● About this exercise
Every line from the one containing "This screenshot has height=739, width=822." to the end of the listing below should be transcribed exactly, and no line outside that span should appear.

● Supplied material
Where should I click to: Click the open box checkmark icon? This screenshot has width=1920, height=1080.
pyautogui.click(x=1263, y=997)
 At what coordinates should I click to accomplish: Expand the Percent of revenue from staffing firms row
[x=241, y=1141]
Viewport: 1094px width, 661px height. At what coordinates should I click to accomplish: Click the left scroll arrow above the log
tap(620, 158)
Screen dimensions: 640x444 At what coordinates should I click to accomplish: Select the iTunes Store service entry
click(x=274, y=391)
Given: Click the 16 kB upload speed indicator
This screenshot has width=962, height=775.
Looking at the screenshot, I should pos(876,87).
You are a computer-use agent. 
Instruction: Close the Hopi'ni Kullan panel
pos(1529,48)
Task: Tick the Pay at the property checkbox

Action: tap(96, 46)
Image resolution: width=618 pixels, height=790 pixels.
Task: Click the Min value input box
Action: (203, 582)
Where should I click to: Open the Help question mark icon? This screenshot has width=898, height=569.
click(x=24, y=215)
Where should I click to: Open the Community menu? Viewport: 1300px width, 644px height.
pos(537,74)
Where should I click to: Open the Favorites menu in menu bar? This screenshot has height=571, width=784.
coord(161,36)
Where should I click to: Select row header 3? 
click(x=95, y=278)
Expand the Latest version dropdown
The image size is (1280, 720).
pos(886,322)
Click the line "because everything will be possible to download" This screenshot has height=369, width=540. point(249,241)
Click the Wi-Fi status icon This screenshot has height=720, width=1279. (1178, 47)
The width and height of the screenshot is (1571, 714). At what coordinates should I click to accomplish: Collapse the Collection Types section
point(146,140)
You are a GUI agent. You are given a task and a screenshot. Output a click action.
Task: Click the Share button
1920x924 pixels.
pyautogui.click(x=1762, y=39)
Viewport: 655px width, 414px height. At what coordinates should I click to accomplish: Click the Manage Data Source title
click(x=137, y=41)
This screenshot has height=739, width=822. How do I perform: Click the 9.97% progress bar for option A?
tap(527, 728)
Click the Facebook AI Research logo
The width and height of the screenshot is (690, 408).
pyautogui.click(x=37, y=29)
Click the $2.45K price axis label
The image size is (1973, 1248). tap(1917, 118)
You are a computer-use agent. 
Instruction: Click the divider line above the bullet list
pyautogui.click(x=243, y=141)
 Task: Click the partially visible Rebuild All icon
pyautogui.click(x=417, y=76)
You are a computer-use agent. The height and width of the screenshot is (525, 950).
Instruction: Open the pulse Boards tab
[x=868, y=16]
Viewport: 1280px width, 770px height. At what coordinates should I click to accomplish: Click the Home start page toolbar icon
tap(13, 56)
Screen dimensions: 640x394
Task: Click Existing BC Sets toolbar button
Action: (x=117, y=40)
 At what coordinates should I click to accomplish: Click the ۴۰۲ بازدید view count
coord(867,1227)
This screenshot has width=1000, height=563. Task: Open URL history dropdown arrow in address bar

● Written response
This screenshot has height=739, width=822. How do I perform: Click the 9.97% progress bar for option A?
tap(527, 728)
Click the Facebook AI Research logo
The width and height of the screenshot is (690, 408).
pyautogui.click(x=37, y=29)
Click the $2.45K price axis label
The image size is (1973, 1248). tap(1917, 118)
You are a computer-use agent. 
Instruction: Click the divider line above the bullet list
pyautogui.click(x=243, y=141)
 Task: Click the partially visible Rebuild All icon
pyautogui.click(x=417, y=76)
You are a computer-use agent. The height and width of the screenshot is (525, 950).
Instruction: Open the pulse Boards tab
[x=868, y=16]
Viewport: 1280px width, 770px height. At what coordinates should I click to accomplish: Click the Home start page toolbar icon
tap(13, 56)
Screen dimensions: 640x394
Task: Click Existing BC Sets toolbar button
Action: (x=117, y=40)
 At what coordinates should I click to accomplish: Click the ۴۰۲ بازدید view count
coord(867,1227)
This screenshot has width=1000, height=563. Task: Open URL history dropdown arrow in address bar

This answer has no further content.